Solving inequalities, about trigonometric functions, thanks!

This question is a bit bluffing.

It is not difficult to solve when you note that the maximum values of [sin(x)+cos(x)-1] and [sin(2x)] are both x= 4.

Solution: Let t=sinx+cosx

0≤x≤π/2

1≤t≤√2

then sin2x=2sinxcosx=(sinx+cosx) -1=t -1

The original inequality becomes.

2a(1-a)(t-1)+a(t-1) 3 shifts, separates, simplifys.

a t +2a(1-a)t+a -2a-3 0 let f(t)=a t +2a(1-a)t+a -2a-3=(at+3-a)(at-1-a).

Under condition 1 t 2, f(t) 0 is constant.

Obviously, when a=0, f(t) 0 is constant;

When a≠0, let f(t)=0, and get the two roots of the equation, t1=1-3 a, t2=1+1 a

1) When a>0, t2 > t1, to make f(t) 0 constant, just need.

t1≤1t2≥√2

The solution, 0t2, to make f(t) 0 constant, it is only necessary.

t2≤1t1≥√2

Solution, -3(1+ 2) a<0

In summary, the value range of a is -3(1+ 2) a 1+ 2

Fundamental inequality.

The arithmetic square root is greater than or equal to the geometric square root. Note that both a and b must be greater than or equal to 0.

sinx=1 2, must be in the first and second quadrants.

x=6+2k, or x=5 6+2k, in the first quadrant, increments.

In the second quadrant, decreasing.

So 6+2k x 5 6+2k

then x=2k + 6, or x=2k +5 6,

（2kπ,2kπ+π2)

Composed. cosx 0 derives that it should be (2k - 2, 2k + 2).

To take advantage of the periodicity of trigonometric functions, you can generally look at it in one cycle.

The title is wrong. It should actually be 2, as evidenced by the following:

x²-2x-1=(x-1)²+2≥2.

Because all three numbers are positive, it is preferred to take the minimum value when the three numbers are equal.

Looking back, this topic is almost verbal.

a＝b＝π/4，c＝π/2

Segmentation, remove the absolute value number.

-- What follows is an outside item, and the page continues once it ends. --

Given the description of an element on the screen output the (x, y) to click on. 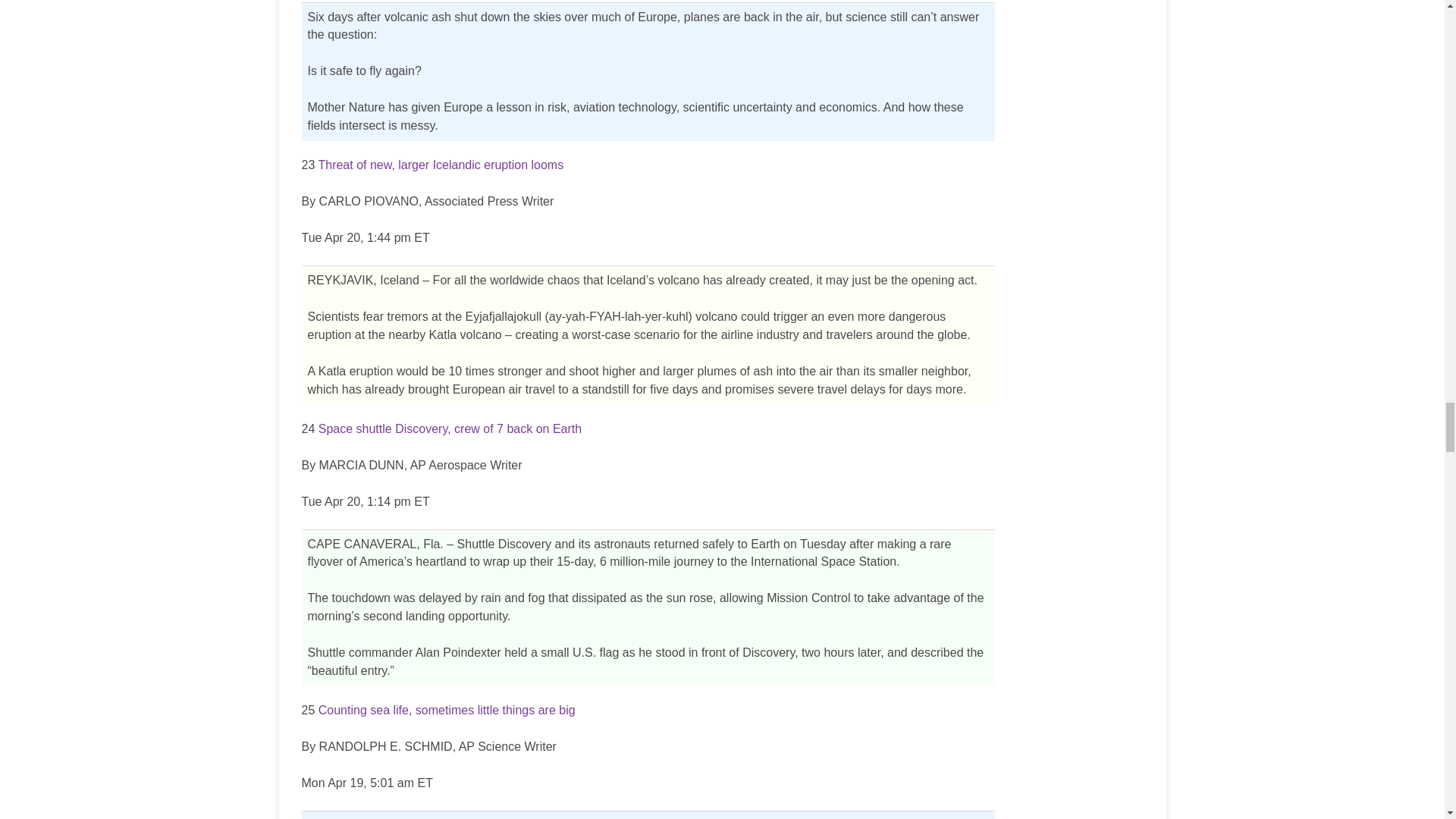
Counting sea life, sometimes little things are big (446, 709)
Space shuttle Discovery, crew of 7 back on Earth (449, 428)
Threat of new, larger Icelandic eruption looms (440, 164)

At x<3: Left side of inequality =-(x-5)-(x-3)=8-2x3 x 5: Left side of inequality =-(x-5)+(x-3)=2x>5:

Left side of inequality = +(x-5)+(x-3)=2x-8 Obviously there is 2 to the left of the inequality so when a 2, there is no solution to the inequality.

(x+3) (x-1) ≠ 0, x≠-3 or 1

If -3 x 1 then (2x-1)(x+1) ,1[ [1 2,+1)If x 3 1, then (2x-1)(x+1) 0, no solution to the sum up, x -3,-1] [1 2,1).

The third is to square the two sides to remove the absolute value and then solve it.

Three flowers on the same number line, three common parts are.